§ **Direction**:
Return every line of the data below unchanged, but leave out the pictures.
* Start *
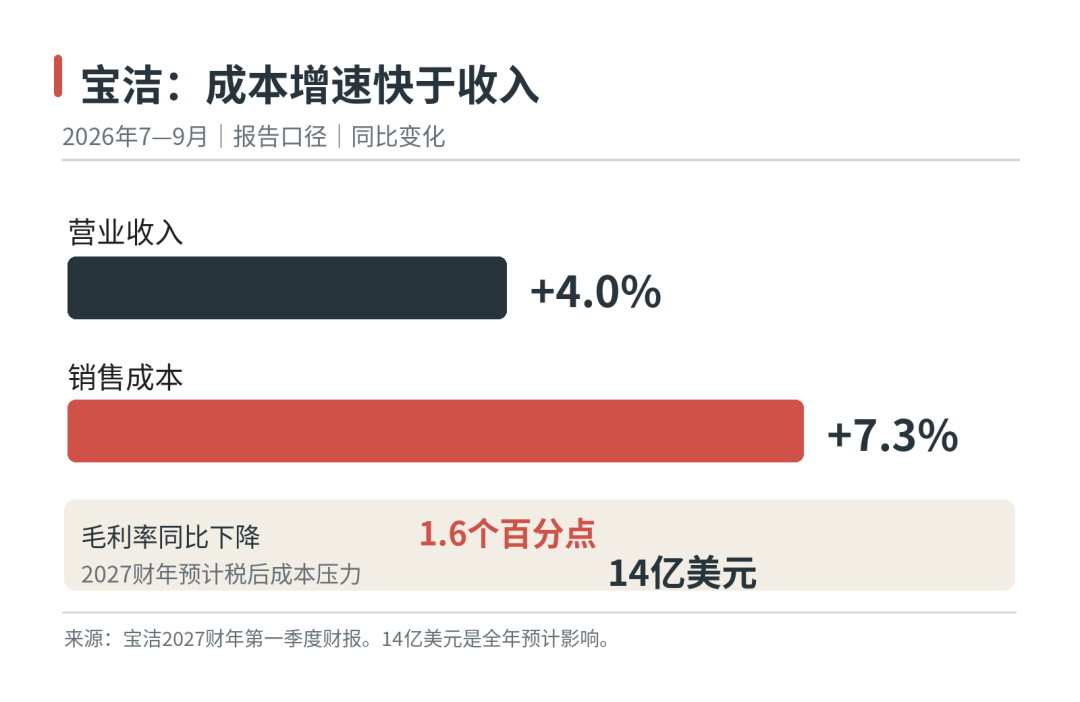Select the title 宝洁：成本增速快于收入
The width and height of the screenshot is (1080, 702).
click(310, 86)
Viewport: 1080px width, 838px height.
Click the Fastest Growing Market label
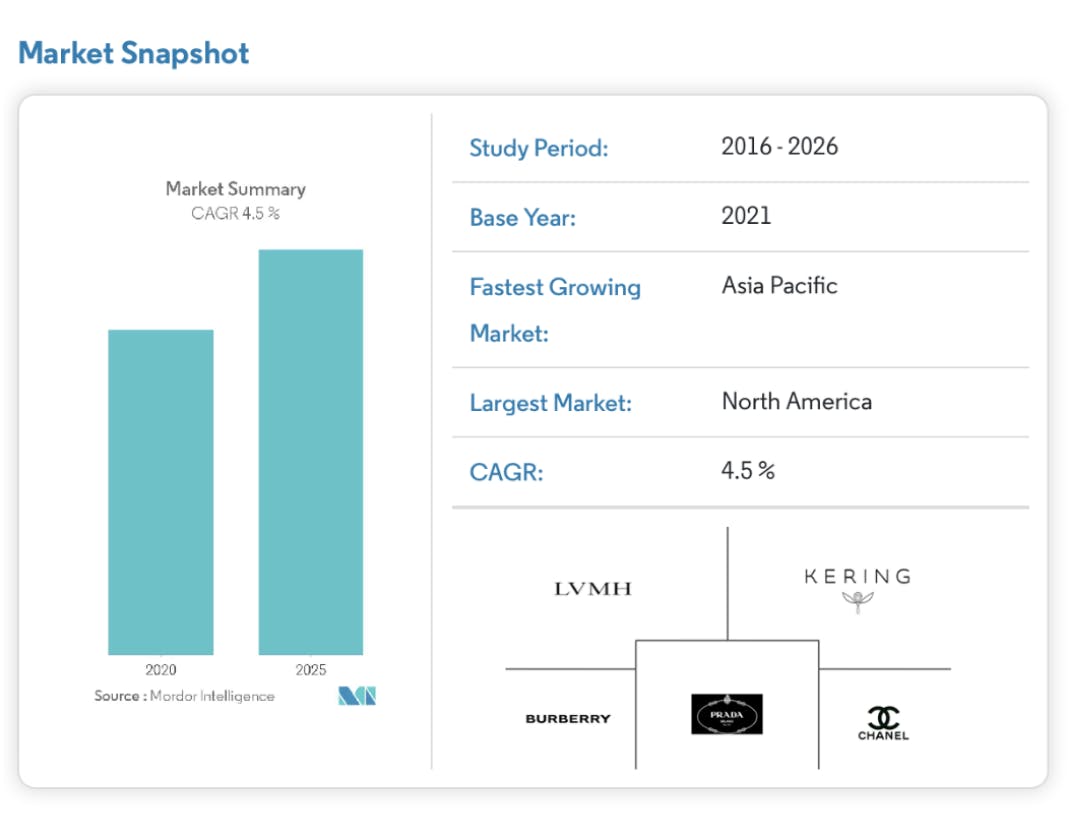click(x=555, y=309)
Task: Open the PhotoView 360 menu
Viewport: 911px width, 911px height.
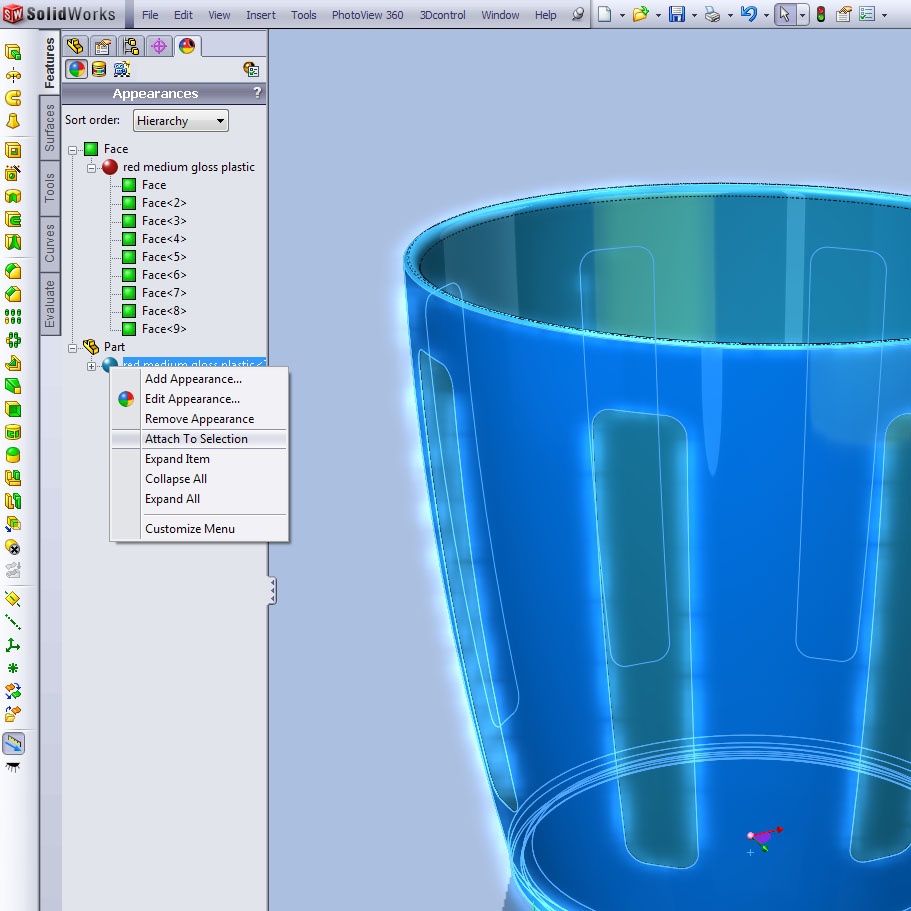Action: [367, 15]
* End *
§ **Correct answer**:
Select the title 宝洁：成本增速快于收入
The width and height of the screenshot is (1080, 702).
click(310, 86)
Viewport: 1080px width, 838px height.
Click the Fastest Growing Market label
click(x=555, y=309)
Task: Open the PhotoView 360 menu
Viewport: 911px width, 911px height.
Action: [367, 15]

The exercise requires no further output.